Go Fuck Yourself
Nice little nugg in yesterday's NY Post on the sentencing of former New York State Assemblyman Anthony Seminerio to six years in the clink on corruption charges related to his "consultancy" work for area hospitals , work he carried out while still holding office. Seminerio was caught on tape saying to Assembly Speaker Shelly Silver, "I don't give a f--- [if] you close down every hospital in the city -- you leave my hospitals alone."Worth remembering the state of New York politricks right now:
Governor-Unelected (Patterson replacing Spitzer)
State Comptroller-Unelected (DiNapoli replacing Hevesi)
Junior Senator-Unelected (Gilibrand replacing Hillary after months of dithering, chicanery and delay by Patterson, somehow we survived all that time only having one Senator)
New York City Mayor-Elected to third term by slim margin only after spending more than any campaign in history and overturning two public referendums on term limits through City Council backroom dealing.
Kinda stunning to see in print. I feel like this info should be put in a box and placed somewhere on the front pages of the NY Times, Daily News, NY Post and Newsday everyday. It's the kind of eye-opener that makes you question the very need for government. If the State Assembly and Senate were to disappear tomorrow, would New York City slide into the sea?
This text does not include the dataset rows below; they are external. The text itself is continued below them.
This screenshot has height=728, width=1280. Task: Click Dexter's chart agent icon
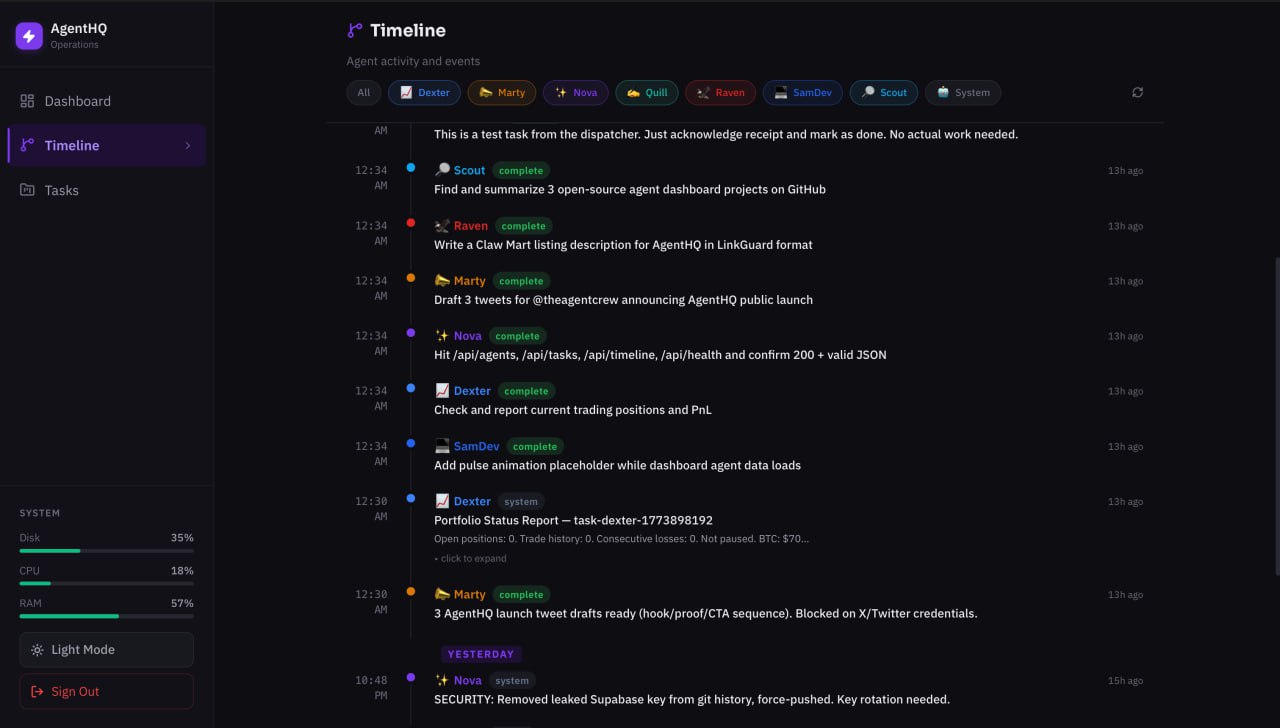click(x=441, y=390)
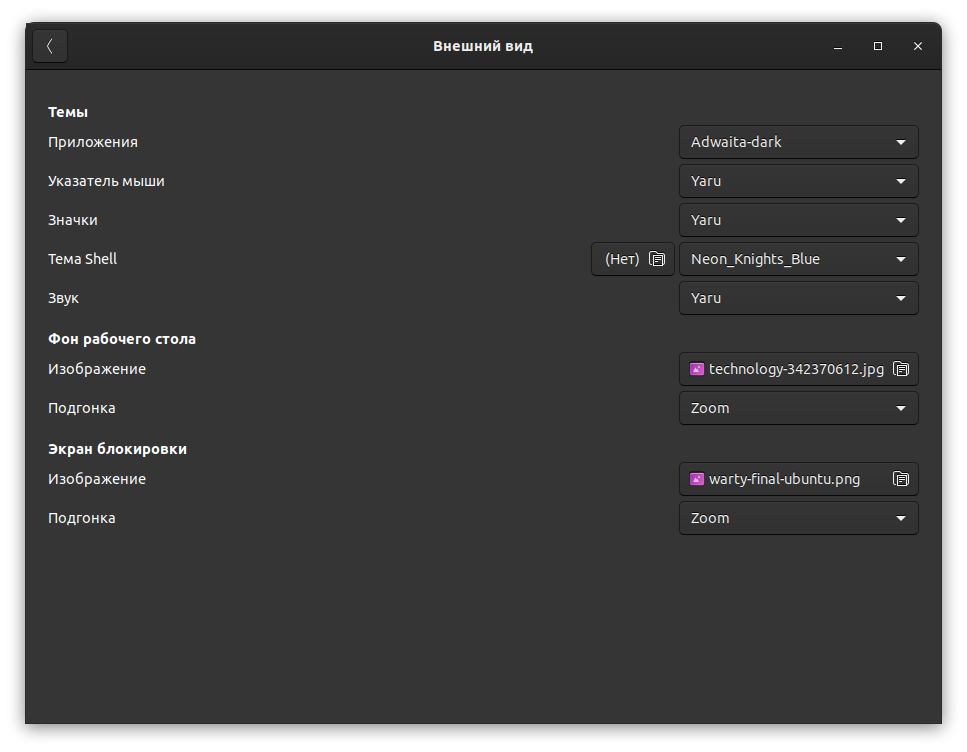
Task: Click the warty-final-ubuntu.png file name
Action: pos(784,479)
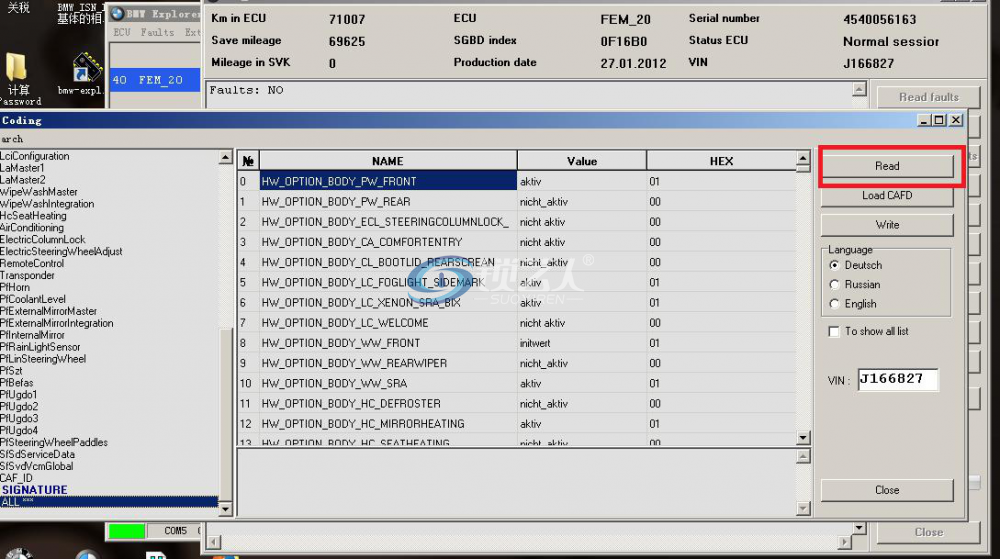Click the Write button
The height and width of the screenshot is (559, 1000).
887,225
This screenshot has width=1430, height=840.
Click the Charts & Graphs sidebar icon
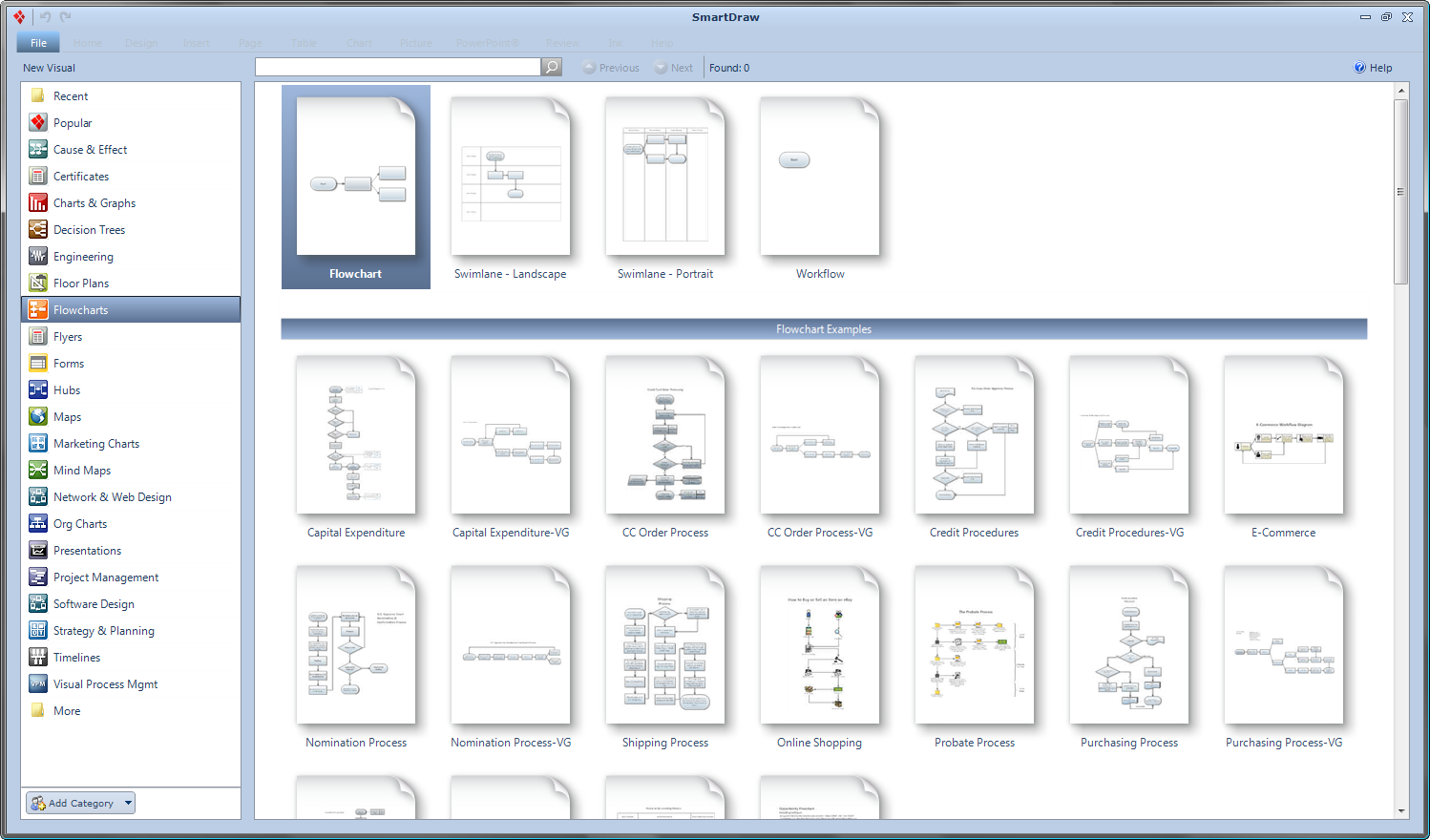click(x=37, y=202)
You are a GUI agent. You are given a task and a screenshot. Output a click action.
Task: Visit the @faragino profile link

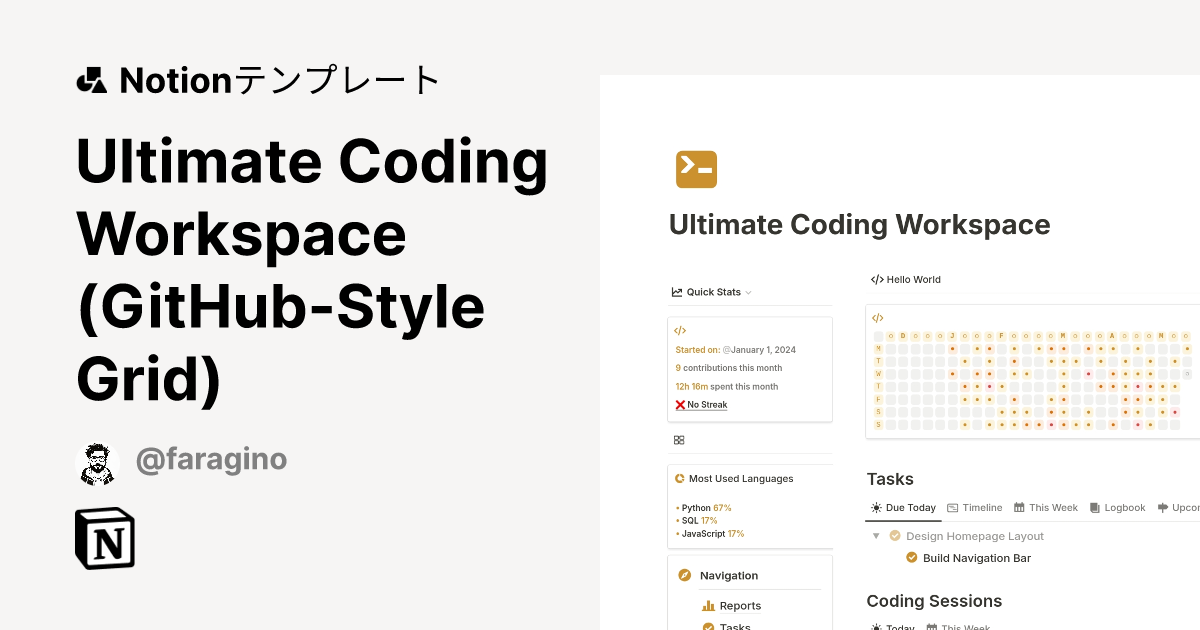coord(211,459)
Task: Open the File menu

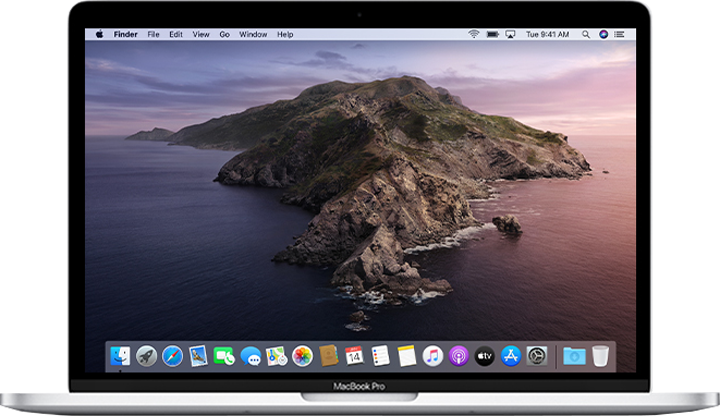Action: [153, 34]
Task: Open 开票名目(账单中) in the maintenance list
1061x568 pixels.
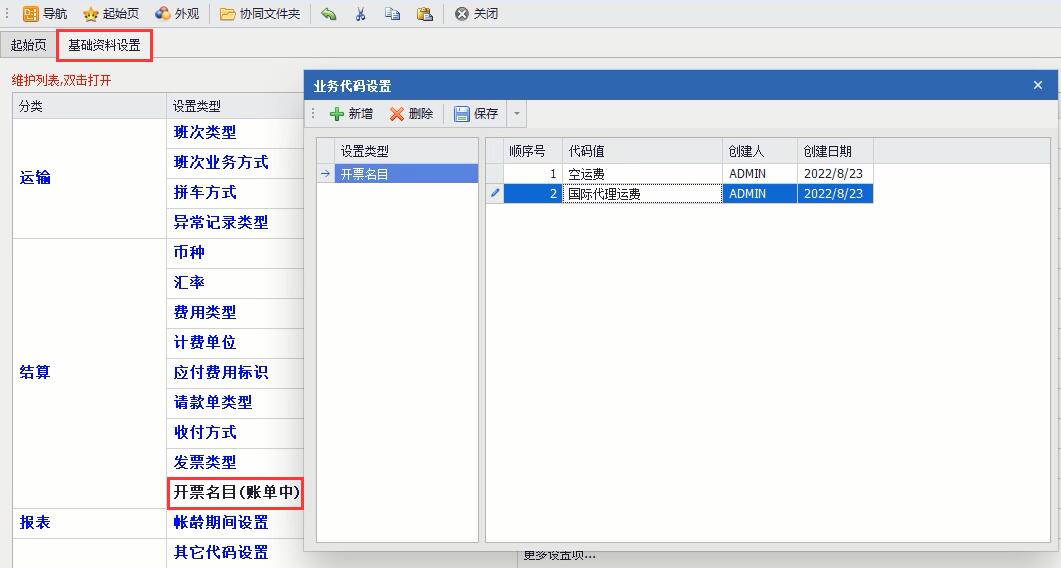Action: click(x=236, y=492)
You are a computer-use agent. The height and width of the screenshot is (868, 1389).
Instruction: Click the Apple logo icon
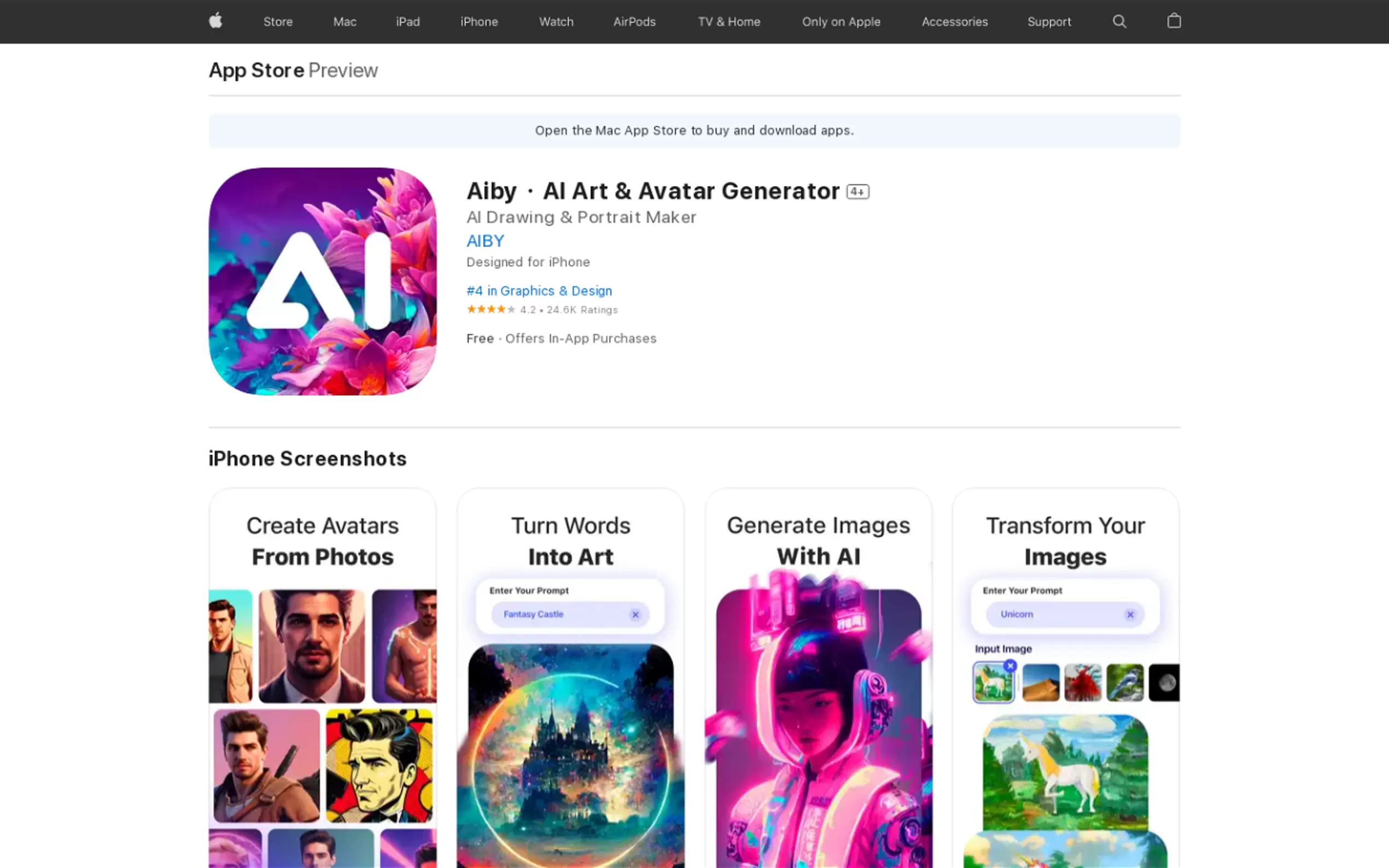[x=215, y=21]
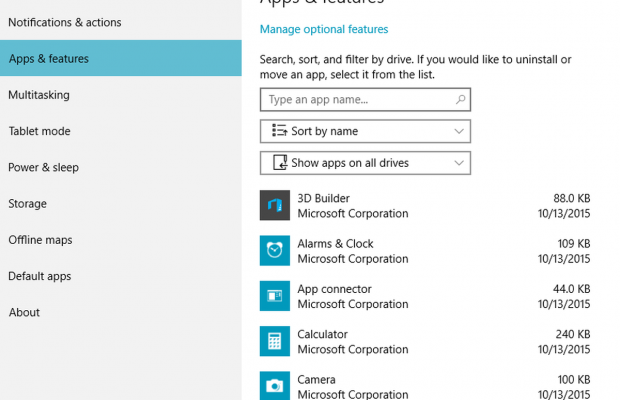
Task: Click the Manage optional features link
Action: (324, 29)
Life would go on, our garbage would get picked up, kids would get taught, cops would bust boombaclot heads, and train service would be nonexistent on weekends, while more than $6 billion of our tax dollars every year would continue to go to just pay off debt for past failures. When the State and City income tax go up, when the sales tax goes up, when every fine and fee goes up, when the subway fare goes up, when mysterious surcharges are added to the cost of every mundane parking ticket, when libraries are open five hours a day five days a week, when there are no crosstown buses, we have to ask if the people in charge tried their hardest to save, and we have to ask just who it is that's actually making the decisions over our lives. Maybe it all sounds a tad Tea Party-ish, but looking back up at the list of major unelected players should cause any person, regardless of party affiliation, great concern.
2 comments:
Agreed.
Even if special elections are deemed too expensive on a statewide basis (particularly for a race like comptroller that's not going to get a lot of interest), they should just fill the office temporarily and then have an election the next time November arrives.
But voting for elected officials is democracy.